Entries taken from a collection
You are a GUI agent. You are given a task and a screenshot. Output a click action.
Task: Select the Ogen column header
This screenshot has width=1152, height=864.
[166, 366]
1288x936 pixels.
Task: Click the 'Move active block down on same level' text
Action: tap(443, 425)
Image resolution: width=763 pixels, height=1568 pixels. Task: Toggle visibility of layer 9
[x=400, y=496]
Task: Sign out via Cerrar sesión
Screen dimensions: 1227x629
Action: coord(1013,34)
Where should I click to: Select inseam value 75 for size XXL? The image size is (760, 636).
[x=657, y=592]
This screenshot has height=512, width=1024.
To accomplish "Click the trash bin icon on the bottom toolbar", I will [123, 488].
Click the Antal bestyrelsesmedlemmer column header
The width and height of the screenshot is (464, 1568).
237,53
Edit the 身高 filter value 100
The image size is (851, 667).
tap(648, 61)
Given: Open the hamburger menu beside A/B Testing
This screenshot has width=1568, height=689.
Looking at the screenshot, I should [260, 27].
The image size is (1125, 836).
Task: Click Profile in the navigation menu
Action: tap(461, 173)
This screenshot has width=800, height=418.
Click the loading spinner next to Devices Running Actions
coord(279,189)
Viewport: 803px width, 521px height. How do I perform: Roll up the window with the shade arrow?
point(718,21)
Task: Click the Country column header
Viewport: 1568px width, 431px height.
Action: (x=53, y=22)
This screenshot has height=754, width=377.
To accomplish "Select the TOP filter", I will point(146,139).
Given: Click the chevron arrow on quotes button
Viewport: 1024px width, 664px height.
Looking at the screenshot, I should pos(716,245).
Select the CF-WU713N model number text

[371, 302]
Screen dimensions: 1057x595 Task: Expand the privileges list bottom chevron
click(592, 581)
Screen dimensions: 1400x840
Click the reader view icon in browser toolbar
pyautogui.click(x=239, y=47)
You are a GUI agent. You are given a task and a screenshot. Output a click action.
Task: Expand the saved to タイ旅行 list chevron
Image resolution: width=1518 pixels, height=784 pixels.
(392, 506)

**AIM OF THE EXERCISE**
All entries must be repeated verbatim.

**WRITTEN REPLY**
You are a GUI agent. You are given a task and a screenshot. Output a click action.
Task: Select the Ogen column header
This screenshot has width=1152, height=864.
[166, 366]
1288x936 pixels.
Task: Click the 'Move active block down on same level' text
Action: tap(443, 425)
Image resolution: width=763 pixels, height=1568 pixels. Task: Toggle visibility of layer 9
[x=400, y=496]
Task: Sign out via Cerrar sesión
Screen dimensions: 1227x629
Action: coord(1013,34)
Where should I click to: Select inseam value 75 for size XXL? The image size is (760, 636).
[x=657, y=592]
This screenshot has height=512, width=1024.
To accomplish "Click the trash bin icon on the bottom toolbar", I will [123, 488].
Click the Antal bestyrelsesmedlemmer column header
The width and height of the screenshot is (464, 1568).
237,53
Edit the 身高 filter value 100
The image size is (851, 667).
tap(648, 61)
Given: Open the hamburger menu beside A/B Testing
This screenshot has width=1568, height=689.
Looking at the screenshot, I should [260, 27].
The image size is (1125, 836).
Task: Click Profile in the navigation menu
Action: tap(461, 173)
This screenshot has width=800, height=418.
Click the loading spinner next to Devices Running Actions
coord(279,189)
Viewport: 803px width, 521px height. How do I perform: Roll up the window with the shade arrow?
point(718,21)
Task: Click the Country column header
Viewport: 1568px width, 431px height.
Action: (x=53, y=22)
This screenshot has height=754, width=377.
To accomplish "Select the TOP filter", I will point(146,139).
Given: Click the chevron arrow on quotes button
Viewport: 1024px width, 664px height.
Looking at the screenshot, I should pos(716,245).
Select the CF-WU713N model number text

[371, 302]
Screen dimensions: 1057x595 Task: Expand the privileges list bottom chevron
click(592, 581)
Screen dimensions: 1400x840
Click the reader view icon in browser toolbar
pyautogui.click(x=239, y=47)
You are a GUI agent. You are given a task and a screenshot. Output a click action.
Task: Expand the saved to タイ旅行 list chevron
Image resolution: width=1518 pixels, height=784 pixels.
(392, 506)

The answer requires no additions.